-- SUPPLIED RECORDS follows --

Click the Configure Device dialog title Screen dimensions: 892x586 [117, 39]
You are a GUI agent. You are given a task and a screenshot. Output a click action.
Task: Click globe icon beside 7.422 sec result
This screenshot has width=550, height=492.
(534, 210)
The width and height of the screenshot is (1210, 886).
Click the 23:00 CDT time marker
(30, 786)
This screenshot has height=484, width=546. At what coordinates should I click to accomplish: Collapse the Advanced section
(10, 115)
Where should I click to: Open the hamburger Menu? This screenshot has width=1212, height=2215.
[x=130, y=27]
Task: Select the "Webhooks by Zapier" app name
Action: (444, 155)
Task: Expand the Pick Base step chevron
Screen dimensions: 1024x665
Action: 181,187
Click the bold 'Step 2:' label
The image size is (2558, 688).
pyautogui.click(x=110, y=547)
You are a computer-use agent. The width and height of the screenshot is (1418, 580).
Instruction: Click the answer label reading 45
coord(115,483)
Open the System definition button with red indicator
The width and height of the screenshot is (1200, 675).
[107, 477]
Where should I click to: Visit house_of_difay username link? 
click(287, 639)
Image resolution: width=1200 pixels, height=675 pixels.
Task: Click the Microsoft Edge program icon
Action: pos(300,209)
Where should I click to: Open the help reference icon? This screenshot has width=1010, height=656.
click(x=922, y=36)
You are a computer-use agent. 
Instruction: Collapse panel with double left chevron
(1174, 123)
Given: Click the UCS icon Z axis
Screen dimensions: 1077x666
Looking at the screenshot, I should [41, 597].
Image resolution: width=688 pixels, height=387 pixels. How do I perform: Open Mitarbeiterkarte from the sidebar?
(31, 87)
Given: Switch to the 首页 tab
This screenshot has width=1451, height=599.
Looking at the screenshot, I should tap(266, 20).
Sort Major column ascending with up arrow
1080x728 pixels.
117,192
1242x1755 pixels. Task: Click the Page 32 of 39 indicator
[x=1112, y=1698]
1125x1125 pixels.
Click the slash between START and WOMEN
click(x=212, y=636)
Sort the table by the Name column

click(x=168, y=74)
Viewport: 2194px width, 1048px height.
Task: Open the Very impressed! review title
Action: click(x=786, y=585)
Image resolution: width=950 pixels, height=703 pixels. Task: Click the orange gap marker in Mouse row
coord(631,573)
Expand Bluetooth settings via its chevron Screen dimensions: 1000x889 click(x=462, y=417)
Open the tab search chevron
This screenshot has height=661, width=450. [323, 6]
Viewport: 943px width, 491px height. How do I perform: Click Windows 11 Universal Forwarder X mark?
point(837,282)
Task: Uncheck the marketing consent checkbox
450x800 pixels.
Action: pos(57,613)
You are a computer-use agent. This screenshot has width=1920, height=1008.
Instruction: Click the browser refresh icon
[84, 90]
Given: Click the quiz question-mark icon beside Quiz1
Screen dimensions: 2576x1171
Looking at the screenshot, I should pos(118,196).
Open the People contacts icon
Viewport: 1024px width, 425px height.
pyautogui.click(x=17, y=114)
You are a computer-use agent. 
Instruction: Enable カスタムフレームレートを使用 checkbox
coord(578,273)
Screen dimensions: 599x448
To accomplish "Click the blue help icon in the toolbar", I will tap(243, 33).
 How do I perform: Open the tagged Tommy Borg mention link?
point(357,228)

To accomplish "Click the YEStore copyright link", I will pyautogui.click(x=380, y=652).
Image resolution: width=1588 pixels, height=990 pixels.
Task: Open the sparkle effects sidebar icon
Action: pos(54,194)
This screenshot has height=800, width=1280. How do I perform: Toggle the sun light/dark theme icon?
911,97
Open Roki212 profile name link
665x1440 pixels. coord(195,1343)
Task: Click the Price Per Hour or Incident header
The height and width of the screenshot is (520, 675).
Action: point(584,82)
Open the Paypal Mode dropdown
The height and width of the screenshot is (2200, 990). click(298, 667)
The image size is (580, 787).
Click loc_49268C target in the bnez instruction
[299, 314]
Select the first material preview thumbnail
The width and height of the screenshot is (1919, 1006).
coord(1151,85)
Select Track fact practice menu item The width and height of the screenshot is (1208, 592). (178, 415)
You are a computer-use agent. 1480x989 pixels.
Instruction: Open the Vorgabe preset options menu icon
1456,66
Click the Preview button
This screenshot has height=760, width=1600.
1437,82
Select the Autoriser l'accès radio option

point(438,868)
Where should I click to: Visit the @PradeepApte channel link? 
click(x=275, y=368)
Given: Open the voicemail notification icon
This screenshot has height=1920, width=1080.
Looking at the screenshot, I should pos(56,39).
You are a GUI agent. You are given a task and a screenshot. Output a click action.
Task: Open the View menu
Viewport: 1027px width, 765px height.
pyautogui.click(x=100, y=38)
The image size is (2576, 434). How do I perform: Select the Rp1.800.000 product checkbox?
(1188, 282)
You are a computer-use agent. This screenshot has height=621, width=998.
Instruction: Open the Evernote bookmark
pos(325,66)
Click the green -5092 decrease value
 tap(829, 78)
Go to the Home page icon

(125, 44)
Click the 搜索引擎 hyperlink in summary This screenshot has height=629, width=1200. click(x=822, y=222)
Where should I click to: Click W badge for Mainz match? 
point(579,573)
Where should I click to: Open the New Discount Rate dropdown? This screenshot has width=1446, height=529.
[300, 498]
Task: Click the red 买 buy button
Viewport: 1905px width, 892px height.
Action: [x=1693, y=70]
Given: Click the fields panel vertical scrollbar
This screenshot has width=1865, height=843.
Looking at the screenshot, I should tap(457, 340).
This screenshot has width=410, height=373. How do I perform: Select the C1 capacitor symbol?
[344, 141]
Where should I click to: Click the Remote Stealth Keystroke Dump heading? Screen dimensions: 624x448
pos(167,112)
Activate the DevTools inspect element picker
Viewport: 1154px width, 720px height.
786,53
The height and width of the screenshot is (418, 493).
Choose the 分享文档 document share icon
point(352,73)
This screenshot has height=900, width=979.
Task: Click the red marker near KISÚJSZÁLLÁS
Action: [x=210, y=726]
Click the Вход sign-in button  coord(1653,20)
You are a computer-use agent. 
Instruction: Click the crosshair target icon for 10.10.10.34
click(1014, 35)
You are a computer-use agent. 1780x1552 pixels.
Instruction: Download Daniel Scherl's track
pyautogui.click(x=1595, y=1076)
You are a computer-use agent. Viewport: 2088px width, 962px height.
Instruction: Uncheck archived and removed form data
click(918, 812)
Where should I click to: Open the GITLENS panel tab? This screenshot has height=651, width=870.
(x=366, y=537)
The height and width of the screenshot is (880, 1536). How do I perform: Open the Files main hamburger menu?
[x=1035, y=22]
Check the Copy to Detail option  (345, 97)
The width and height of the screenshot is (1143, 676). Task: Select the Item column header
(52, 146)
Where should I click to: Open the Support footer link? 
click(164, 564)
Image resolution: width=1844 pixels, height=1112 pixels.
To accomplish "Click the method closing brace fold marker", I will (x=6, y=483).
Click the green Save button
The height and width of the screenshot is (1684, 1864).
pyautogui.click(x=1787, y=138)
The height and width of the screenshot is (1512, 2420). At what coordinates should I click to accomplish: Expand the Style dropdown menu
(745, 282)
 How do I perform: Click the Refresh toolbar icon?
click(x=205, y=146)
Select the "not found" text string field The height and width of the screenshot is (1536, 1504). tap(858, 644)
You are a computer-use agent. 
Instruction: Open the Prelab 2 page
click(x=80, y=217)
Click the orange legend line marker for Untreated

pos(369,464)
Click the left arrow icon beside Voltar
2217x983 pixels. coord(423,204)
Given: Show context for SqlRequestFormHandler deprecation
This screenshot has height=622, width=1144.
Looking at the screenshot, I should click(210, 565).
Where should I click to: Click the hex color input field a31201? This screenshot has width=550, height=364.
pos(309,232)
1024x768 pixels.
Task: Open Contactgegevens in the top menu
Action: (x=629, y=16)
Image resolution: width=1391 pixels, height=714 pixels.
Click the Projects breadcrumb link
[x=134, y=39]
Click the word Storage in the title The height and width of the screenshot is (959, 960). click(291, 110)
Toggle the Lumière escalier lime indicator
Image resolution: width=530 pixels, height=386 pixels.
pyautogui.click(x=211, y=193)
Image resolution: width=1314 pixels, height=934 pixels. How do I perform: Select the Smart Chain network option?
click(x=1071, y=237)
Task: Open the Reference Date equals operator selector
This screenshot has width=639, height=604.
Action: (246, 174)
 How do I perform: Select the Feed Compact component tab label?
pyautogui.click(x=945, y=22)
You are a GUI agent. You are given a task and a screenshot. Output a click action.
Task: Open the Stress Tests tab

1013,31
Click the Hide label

-- SUPPLIED RECORDS concluded --

Check the entries above line by line and return each one containing the word "computer".

_RESPONSE TO THE TASK:_
You are a computer-use agent. The width and height of the screenshot is (1418, 580).
You are a computer-use agent. 
You are a computer-use agent. This screenshot has width=1920, height=1008.
You are a computer-use agent. 
You are a computer-use agent. 1480x989 pixels.
You are a computer-use agent. This screenshot has height=621, width=998.
You are a computer-use agent. 
You are a computer-use agent. 1780x1552 pixels.
You are a computer-use agent. Viewport: 2088px width, 962px height.
You are a computer-use agent. 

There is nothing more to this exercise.